Calculate the sum of all irrational roots of $4\sqrt[3]{8x- 3}- 8x^{3}- 3= 0$ 
Calculate the sum of all irrational roots of
$$4\sqrt[3]{8x- 3}- 8x^{3}- 3= 0$$

I'm not even sure how to begin here, I tried raising it to the power of three, tried writing $8x^{3}+ 3$ with $x^{3}+ y^{3}= \left ( x+ y \right )\left ( x^{2}- xy+ y^{2} \right ),$ but have had no meaningful results.
 A: 

*

*If we assume "cube root" is the real-valued root, then we have

$$\begin{cases}4\sqrt[3]{8x-3}-8x^3-3=0 \\ x\in\mathbb R  \end{cases} \Longleftrightarrow  512 x^9 + 576 x^6 + 216 x^3 - 512 x + 219=0$$
$$\Longleftrightarrow (2 x - 1) (4 x^2 + 2 x - 3) (64 x^6 + 64 x^4 + 48 x^3 + 64 x^2 + 24 x + 73)=0$$

Then using standard calculus tools (but, only algebraic ways are also possible ) we get
$$64 x^6 + 64 x^4 + 48 x^3 + 64 x^2 + 24 x + 73 > 0$$
for all $x\in\mathbb R$.
So, we have only $2$ irrational roots:
$$x_1+x_2=\frac{-2}{4}=- \frac 12$$
Then, answer is equal to $- \dfrac 12.$



*

*If we use the principal root instead of "real-valued cube root",  then we have

$$4\sqrt[3]{8x-3}-8x^3-3=0 \Longleftrightarrow \begin{cases} 512 x^9 + 576 x^6 + 216 x^3 - 512 x + 219=0 \\ 8x-3≥0  \end{cases} $$
$$\Longleftrightarrow \begin{cases} (2 x - 1) (4 x^2 + 2 x - 3) (64 x^6 + 64 x^4 + 48 x^3 + 64 x^2 + 24 x + 73)=0 \\ x≥\frac 38\end{cases}$$

The last result implies, we have only $1$ irrational root:
$$x=\frac {-1+\sqrt {13}}{4}$$
So, answer is equal to $\dfrac {\sqrt {13}-1}{4}.$
A: 
Problem.

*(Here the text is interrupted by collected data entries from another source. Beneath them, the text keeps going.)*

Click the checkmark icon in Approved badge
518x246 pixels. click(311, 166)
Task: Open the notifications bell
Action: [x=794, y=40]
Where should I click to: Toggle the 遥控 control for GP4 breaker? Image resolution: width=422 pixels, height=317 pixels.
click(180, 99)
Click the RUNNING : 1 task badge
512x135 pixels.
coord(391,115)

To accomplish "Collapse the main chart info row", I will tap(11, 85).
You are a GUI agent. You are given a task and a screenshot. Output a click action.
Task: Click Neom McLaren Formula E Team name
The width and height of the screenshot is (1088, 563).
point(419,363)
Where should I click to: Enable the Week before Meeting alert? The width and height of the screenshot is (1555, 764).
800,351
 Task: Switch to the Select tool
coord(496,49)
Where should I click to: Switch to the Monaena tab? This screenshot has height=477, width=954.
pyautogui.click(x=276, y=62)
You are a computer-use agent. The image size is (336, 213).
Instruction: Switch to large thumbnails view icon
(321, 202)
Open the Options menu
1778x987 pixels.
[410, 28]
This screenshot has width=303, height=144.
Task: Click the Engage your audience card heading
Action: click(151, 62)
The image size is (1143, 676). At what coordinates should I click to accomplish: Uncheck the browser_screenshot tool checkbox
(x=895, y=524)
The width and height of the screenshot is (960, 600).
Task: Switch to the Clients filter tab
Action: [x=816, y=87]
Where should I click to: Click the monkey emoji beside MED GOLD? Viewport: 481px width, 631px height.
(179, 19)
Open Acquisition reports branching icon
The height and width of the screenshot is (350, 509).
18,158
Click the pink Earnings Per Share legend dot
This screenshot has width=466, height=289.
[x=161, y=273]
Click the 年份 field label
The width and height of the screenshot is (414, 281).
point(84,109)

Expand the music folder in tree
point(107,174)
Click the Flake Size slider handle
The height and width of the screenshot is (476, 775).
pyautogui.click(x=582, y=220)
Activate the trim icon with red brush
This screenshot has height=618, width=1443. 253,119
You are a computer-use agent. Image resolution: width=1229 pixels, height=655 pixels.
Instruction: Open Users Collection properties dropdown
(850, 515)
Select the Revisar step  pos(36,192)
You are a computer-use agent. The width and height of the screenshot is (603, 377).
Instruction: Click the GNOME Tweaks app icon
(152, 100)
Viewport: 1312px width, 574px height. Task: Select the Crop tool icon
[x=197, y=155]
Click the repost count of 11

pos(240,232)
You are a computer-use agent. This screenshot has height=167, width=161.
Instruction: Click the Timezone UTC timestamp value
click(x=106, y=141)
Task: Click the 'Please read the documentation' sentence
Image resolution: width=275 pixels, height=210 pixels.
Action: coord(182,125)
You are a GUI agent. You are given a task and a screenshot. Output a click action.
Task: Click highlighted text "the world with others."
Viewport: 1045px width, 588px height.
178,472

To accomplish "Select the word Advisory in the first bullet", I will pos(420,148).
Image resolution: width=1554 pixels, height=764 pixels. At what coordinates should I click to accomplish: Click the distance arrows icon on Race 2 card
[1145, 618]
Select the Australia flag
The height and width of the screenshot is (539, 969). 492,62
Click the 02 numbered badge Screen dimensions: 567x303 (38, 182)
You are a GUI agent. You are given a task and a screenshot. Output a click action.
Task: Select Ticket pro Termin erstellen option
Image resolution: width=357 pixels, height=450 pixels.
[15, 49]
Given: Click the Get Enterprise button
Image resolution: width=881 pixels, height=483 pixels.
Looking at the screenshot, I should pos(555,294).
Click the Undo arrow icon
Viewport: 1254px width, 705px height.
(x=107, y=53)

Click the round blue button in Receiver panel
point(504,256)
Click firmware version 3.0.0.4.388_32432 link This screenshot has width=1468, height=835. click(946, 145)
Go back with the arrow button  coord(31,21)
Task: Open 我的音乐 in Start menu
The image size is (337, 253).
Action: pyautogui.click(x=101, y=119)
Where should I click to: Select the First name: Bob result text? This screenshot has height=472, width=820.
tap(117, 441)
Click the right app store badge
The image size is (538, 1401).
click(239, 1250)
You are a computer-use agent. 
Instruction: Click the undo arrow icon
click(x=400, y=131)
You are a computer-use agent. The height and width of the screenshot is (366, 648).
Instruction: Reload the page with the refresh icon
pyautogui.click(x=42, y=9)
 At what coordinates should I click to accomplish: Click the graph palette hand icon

Half-solve
$$4\sqrt[3]{8x- 3}- 8x^{3}- 3= 0$$

Substitute $y^{3}= 8x- 3$ in the original equation_
$$\left ( 4y- 8x^{3}- 3 \right )+ \left ( y^{3}- 8x+ 3 \right )= \left ( y- 2x \right )\left ( 4x^{2}+ 2xy+ y^{2}+ 4 \right )= 0$$
With $y= 2x,$ we have the equivalent one
$$8x^{3}- x+ 3=\!\left ( 2x- 1 \right )\!\left ( 4x^{2}+ 2x- 3 \right )=\!0\!\Rightarrow\exists_{x_{1}, x_{2}\in\left ( {\mathbb{Q}}' \right )^{2}}x_{1}+ x_{2}=\!-\frac{1}{2}$$
With $4x^{2}+ 2xy+ y^{2}+ 4= 0,$ there are no irrational roots, because
$$4x^{2}+ 2xy+ y^{2}+ 4= y^{6}+ 4y^{4}+ 6y^{3}+ 16y^{2}+ 12y+ 73= 0\;{\rm illegal}$$